EU imports were much smaller: 20.2 tonnes worth €300,000 in 2025, down from 66.9 tonnes and €1.2 million in 2023.
CITES controls trade but does not ban it
Many additional shark species have been subject to stricter international trade controls since 25 November 2023. Eurostat says 60 shark species were added at that point. Listing under CITES Appendix II is not a blanket trade ban, but exports require evidence that products were legally obtained and that trade will not threaten the species in the wild.

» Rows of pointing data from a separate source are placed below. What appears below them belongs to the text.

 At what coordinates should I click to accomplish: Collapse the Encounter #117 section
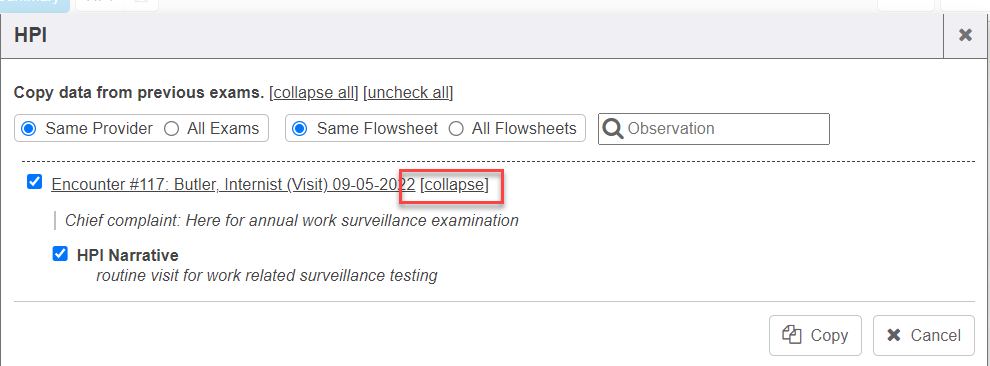pyautogui.click(x=455, y=184)
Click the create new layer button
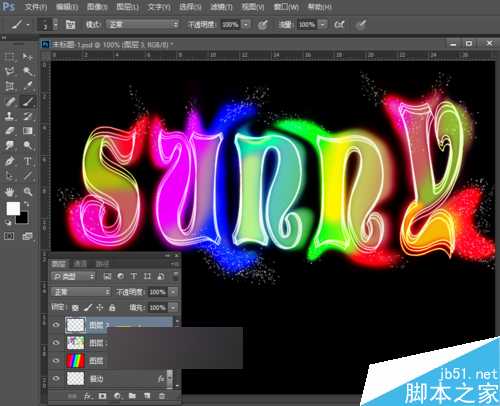The height and width of the screenshot is (406, 500). tap(147, 396)
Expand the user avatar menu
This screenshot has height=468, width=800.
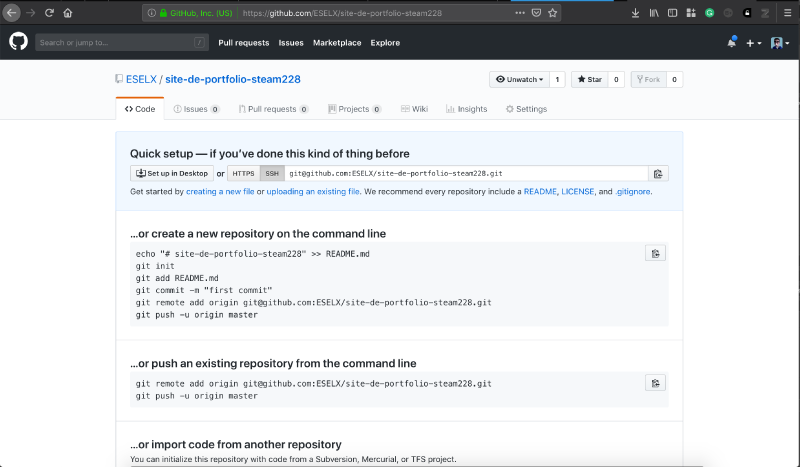click(778, 43)
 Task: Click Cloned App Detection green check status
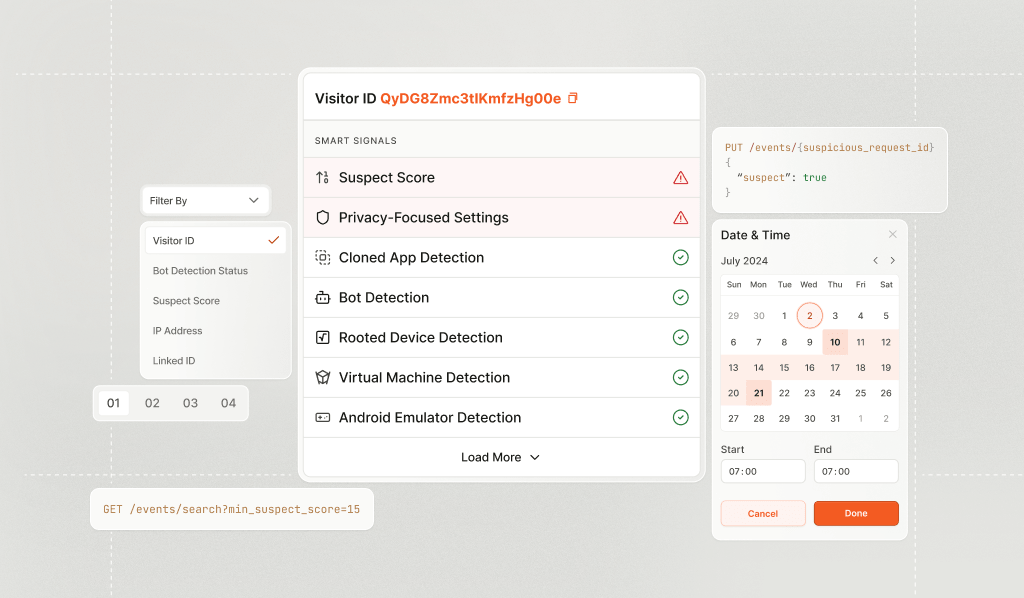[681, 258]
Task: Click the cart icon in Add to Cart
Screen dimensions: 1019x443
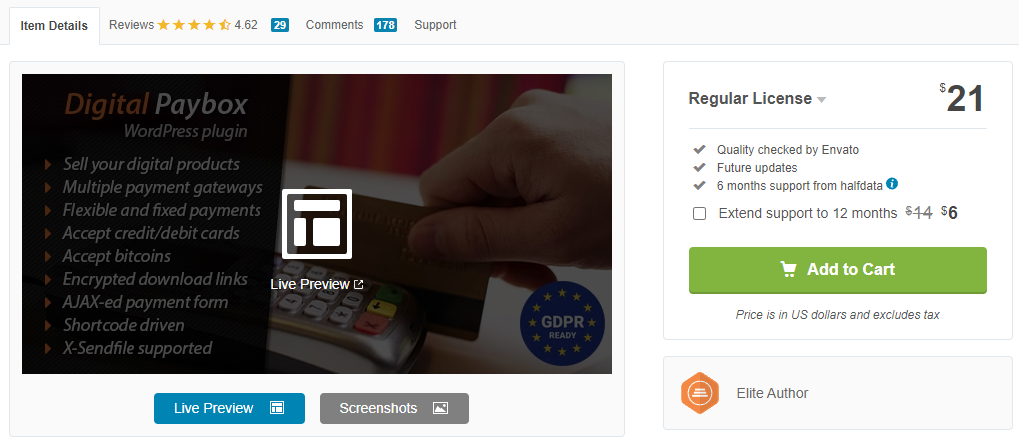Action: 788,270
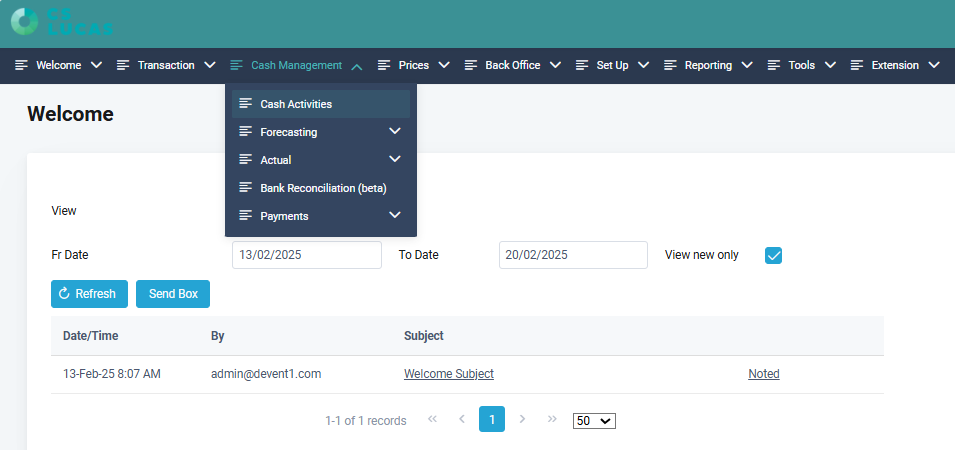Expand the Forecasting submenu
The height and width of the screenshot is (450, 955).
(x=395, y=131)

Since January 2025, the EU has also used 13 new customs and statistical codes for sharks and shark products. That makes species such as blue shark and shortfin mako more visible, but it also creates a break in the time series.
What the decline means for shark protection
Lower export volume can reduce pressure only if it reflects lower demand and lower catch. The figures alone cannot show that. Trade can shift because of stocks in storage, market routes, product forms, documentation rules or prices, while illegal or unreported goods never appear in the statistics.
The clearest gain is transparency. Better species-level trade data can help authorities compare permits, catches and stock assessments. It is not a substitute for sustainable fishing, but it makes part of the supply chain harder to hide.